Roberto Arevalo created The Mirror Project which uses video, writing and photography as vehicles for discovering, developing and expressing one's own voice. Through The Project, urban youth have created more than 150 video documentaries about their everyday experiences.


Valerie Becker
is the director of integrated technology at West Tisbury School, K-8, in West Tisbury, MA. She conducts technology training workshops; develops and implements school and district technology plans; and created the West Tisbury School website. Becker, who was named a 2000 Apple Distinguished Educator, earned a master's degree in technology and education from Columbia University.



Jo-Ann Castano is the principal of Castano Design Associates, a web development and training company based in Gloucester, MA. She is the founder of the online community network ArtsGloucester.com, and established the Sawyer Free Library website. Castano teaches sculpture and web development at the Women In Technology (WIT) project at Vermont Technical College.


Jerry Crystal is the director of technology integration at the Carmen Arace Middle School in Bloomfield, CT., a wireless laptop school. He is a speaker and workshop provider who recently spoke at the first National Conference on Cyberethics. Crystal consults privately to educational organizations.


Chris Dede is the Timothy E. Wirth Professor of Learning Technologies in the Graduate School of Education, Harvard University. He currently has grants from the National Science Foundation to develop educational environments based on virtual reality technology; from the U.S. Department of Education to create technology-based science education materials for learning disabled secondary students; and from the National Science Foundation to develop shared virtual environments with digitized museum artifacts.


Mark Destler is media coordinator at the Media and Technology Charter High (MATCH) school in Brookline. He was also the co-founder and lead teacher of Propel, an organization that taught multi-media authoring to students and teachers in the Cambridge Public Schools. Destler earned a master's degree from Brown University where he focused on the intersection between literacy and technology.


Joseph Douillette is the director of the Teen Media Program and the Do It Your Damn Self!! National Youth Video and Film Festival at the Community Art Center in Cambridge. Before joining the Community Art Center in 1997, he developed and ran youth video projects with Federated Dorchester Neighborhood Houses, the South Boston Neighborhood House Arts Academy, and the Creative Arts at Park summer camp in Brookline.


Joshua Farber lives and works at Northfield Mount Hermon School, a 9-12 prep school in western Massachusetts. As an educational technology specialist, he teaches media and theatre and works closely with teachers and students on best-practice integration of technology into teaching and learning. A former Education Fellow at the Boston Museum of Science, Farber most recently published work in Kairos: a Journal for Teachers of Webbed Writing.

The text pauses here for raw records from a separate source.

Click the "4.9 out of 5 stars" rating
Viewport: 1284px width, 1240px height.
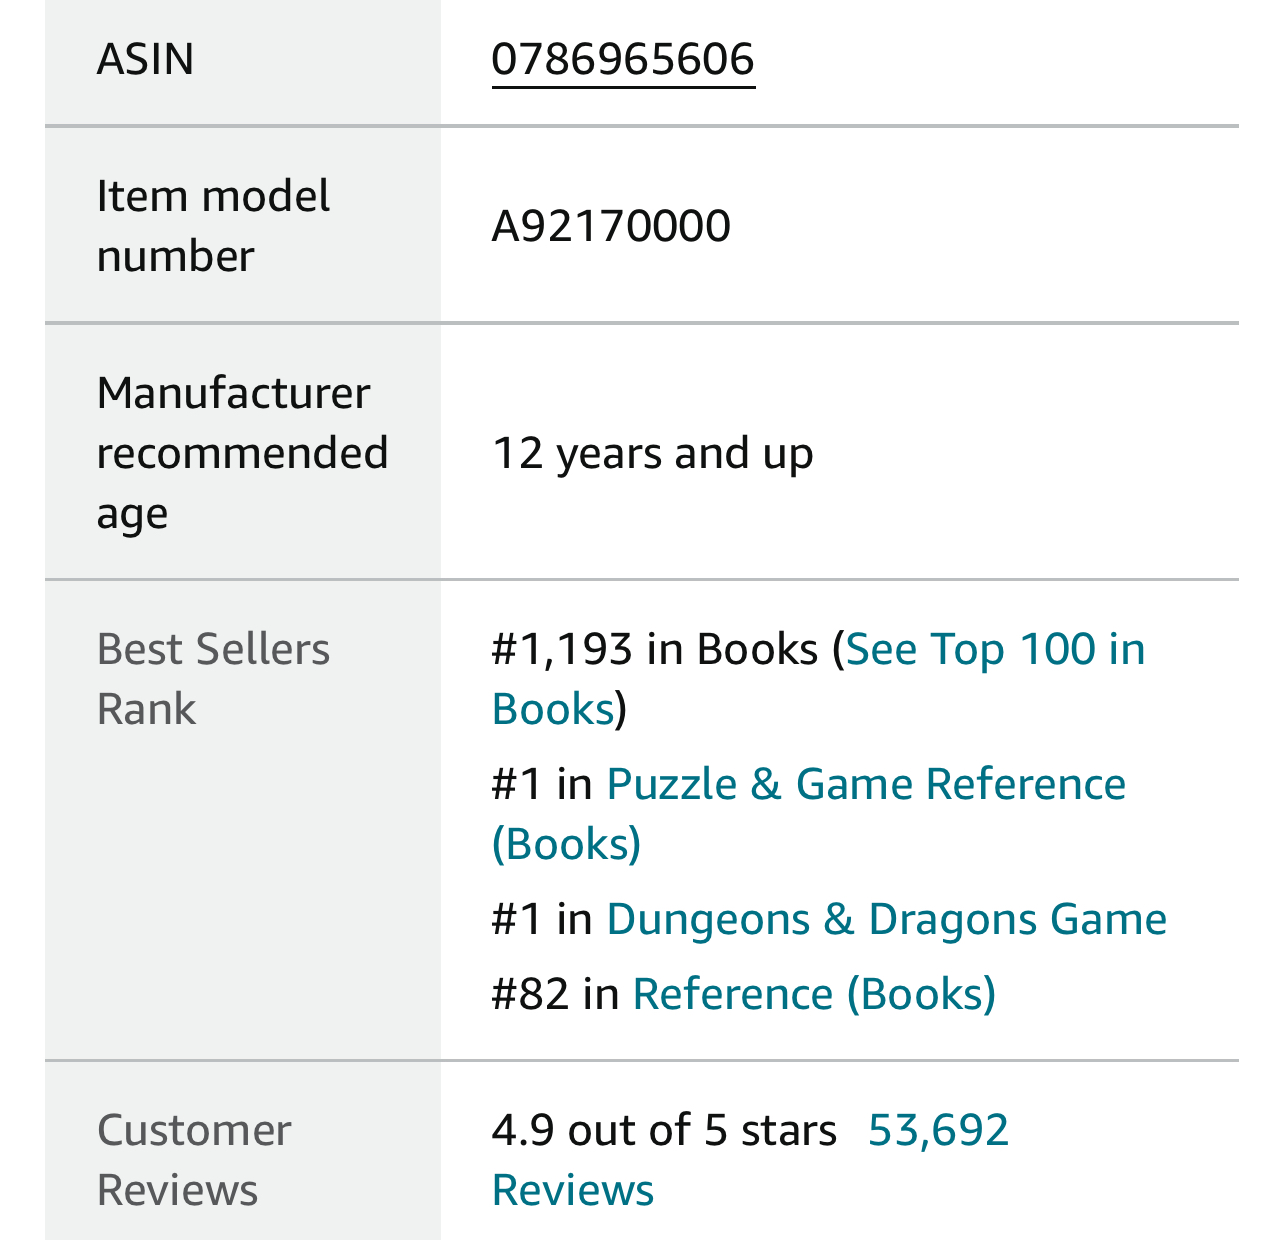(x=664, y=1130)
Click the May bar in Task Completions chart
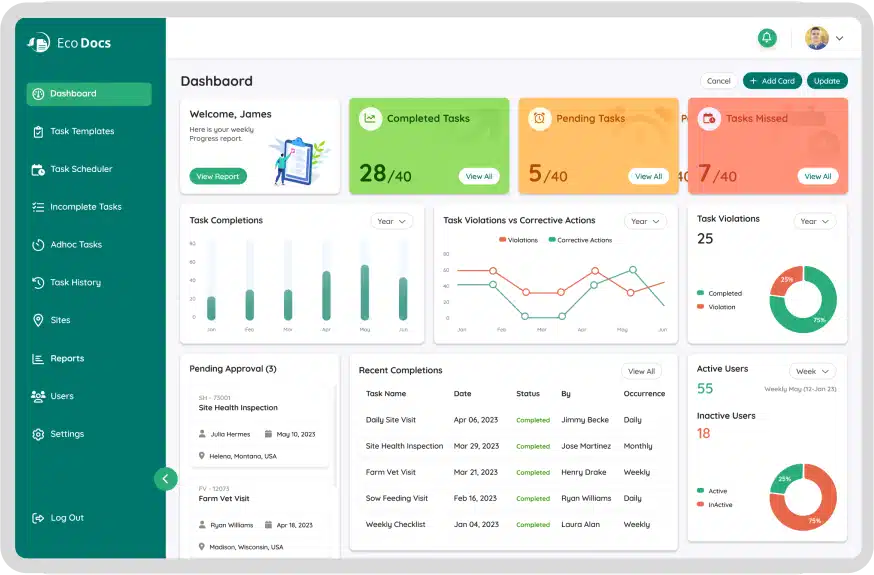Viewport: 874px width, 575px height. coord(364,293)
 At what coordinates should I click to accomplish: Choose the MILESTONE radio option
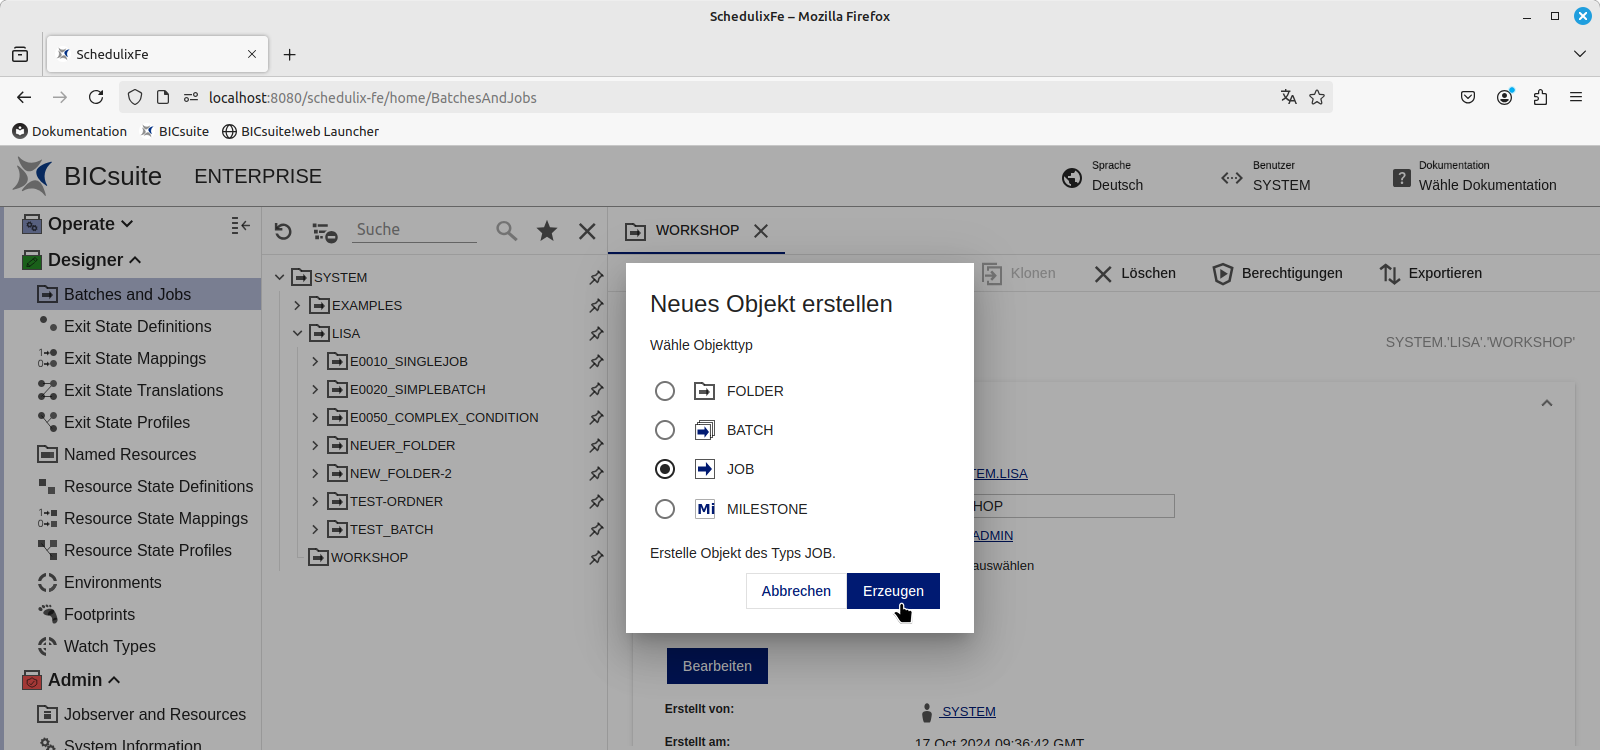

Mary Hopper is a visiting scholar in MIT's Program in Comparative Media Studies and a graduate student in the Simmons College MLS program. She has served as visiting scientist at the MIT Center for Educational Computing Initiatives and as an adjunct faculty member in Lesley University's national technology in education program. Hopper received her Ph.D. in 1993 from Purdue University in educational computing and instructional design.


Henry Jenkins is Ann Fetter Friedlaender Professor of Humanities and Director of the Comparative Media Studies Program. He has published widely on contemporary media. His books include a study of movie comedy in the 1930s and Textual Poachers, an influential account of media audiences. His latest publication is The Children's Culture Reader. He writes a monthly column on media and culture, "Digital Renaissance," for Technology Review.


Kris Kay is program assistant at Channel 98, a cable channel administered by the Cambridge public schools based at Rindge and Latin High School. Kay worked as an intern for The Mirror Project and teaches video production to children, teens and adults in a variety of after-school programs and workshops at schools around Massachusetts and at the Boston Film/Video Foundation.


Mark Kelsey coordinates Cambridge's Media Literacy program. Before that, as educational access TV coordinator for the Wakefield Public Schools, he created a five-credit curriculum for TV production while supervising the high school TV studio and TV channel. Under Kelsey's guidance, that channel was a national finalist for Overall Excellence in Educational Access at the Hometown USA Video Festival. Kelsey also served as executive director of the start-up Winthrop Community Access, where he taught thousands of people of all ages TV production, computer art and scriptwriting.